Our Own Family Tragedy
When I was a young boy I always said my dad was the strongest man around. He taught me about being a man. He took me fishing, hunting, and camping, and tried, as best he knew how to teach me how to live life. He was not perfect (he would be the first to tell you), but I suspect he did far better than I could have done with the same limitations. Dad was only six months old when my grandmother placed him too close to the fireplace, igniting the blankets and burning off his feet. As sharecroppers, there were few resources and times were hard in the late '20s and early '30s. The Shriner's Hospital in Dallas, Texas helped by providing much-needed surgery at the age of five. How many of you can imagine placing a five-year-old boy on a train alone and sending him from central Texas to Dallas? Dad spent six weeks, separated from family, in a burn ward and had the scar tissue cut so doctors could separate what was left of his feet from his shins and put the stubs down at a 90-degree angle.
In Hiding
In his family it was never an option for him to be crippled, so they put cotton in his shoes as orthotics and told him to get along. When my father was alive, very few people knew my dad didn't have feet. He learned to adapt and how to walk so others would never suspect him. He hid his pain by hiding his shame, making sure he always wore shoes and socks so others wouldn't know. For Dad, the goal was to never show weakness. To do that, it became necessary to succeed. He believed that anything worth doing was worth doing perfectly. He lived in constant fear of being discovered as a "fake."

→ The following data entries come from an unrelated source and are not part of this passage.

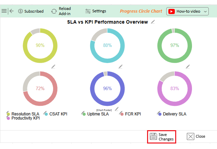This screenshot has width=217, height=149.
Task: Open the hamburger menu icon
Action: [x=4, y=11]
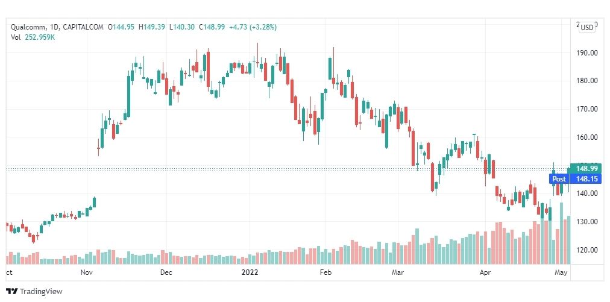Click the May time axis label
Screen dimensions: 610x302
(561, 272)
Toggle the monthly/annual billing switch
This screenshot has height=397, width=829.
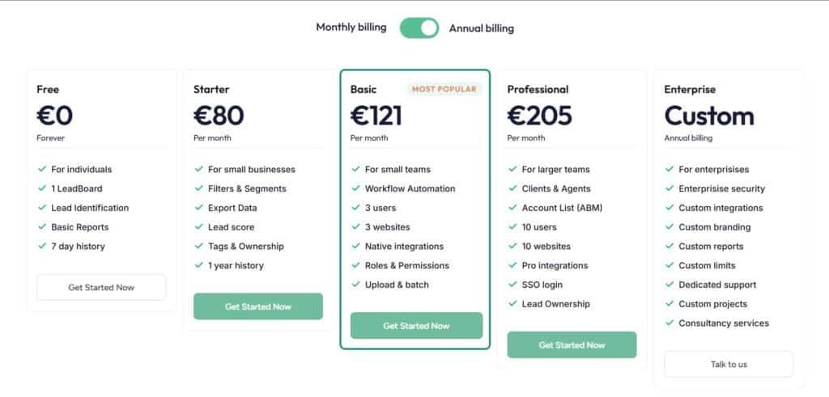[419, 27]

Hiding pain is not the same as walking through pain. If our pain isn't addressed, it is transformed into shame and we'll spend the rest of our lives in denial, afraid that others will discover the truth. We mistakenly believe that hiding the reality of our situation will somehow save us from the pain, yet it only serves to enslave us to that very same pain. Hidden pain is then transformed into shame. Our shame then negatively impacts all those we love and serves as the fuel to perpetuate our cycle.
Transform: Not Transmit
I firmly believe that pain that is not transformed will be transmitted. My dad was a tremendous man, but fear and shame ruled his life. Few men have loved their children more deeply than my dad did, but all his love couldn't negate the pain and negative messages he transmitted to his sons. If you teach your kids to never show weakness, then you automatically imply there's a weakness to hide. While dad was teaching us the messages he lived by to survive, he inadvertently transmitted his pain and shame to us who he sought to protect.

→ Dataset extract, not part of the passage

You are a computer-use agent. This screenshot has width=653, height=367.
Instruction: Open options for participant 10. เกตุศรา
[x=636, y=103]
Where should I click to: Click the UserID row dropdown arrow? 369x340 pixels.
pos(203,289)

The problem with pain is it can't be ignored. You may be thinking that you can ignore the wounds perpetrated by others or those created by your own poor choices, but that's not true. The pain still has an impact. The only question is, do we have the courage to walk through the pain and honestly deal with its impact?
Your Response
The solution doesn't lie in pretending the situation never occurred, rather it's the ability to accept what happened and then walk through whatever is necessary to address it. As Ann Voskamp so poignantly states above, "We get what we need by walking through what we never wanted."
It takes a great deal of courage to face life on life's terms, but it's the only path to maturity and growth. For my dad's sake, I wish he had been able to face his handicaps rather than feeling he had to hide them. I honestly believe I would have been even more proud if his story had been that of a man who was flawed and yet, by the grace of God, lived beyond his capabilities. (I was still incredibly proud of him).
You may be wondering (but I hope not) what this has to do with infidelity. The answer is...
e v e r y t h i n g.
How you decide to respond to your pain will partially determine the future of your children and your friends.
You're either going to "Pretend Normal," denying the reality of your situation and your pain and inadvertently transmitting it to the next generation, or you're going to face it and move through it, allowing it to be redeemed and letting it become a part of who you truly are.
If you choose to deal with infidelity rather than hiding or avoiding it, you allow it to become a part of your life's story. I promise it will set you free and send you toward the life you've always wanted. Failure to do so will result in passing on your unfinished business (and hurt) to those you love.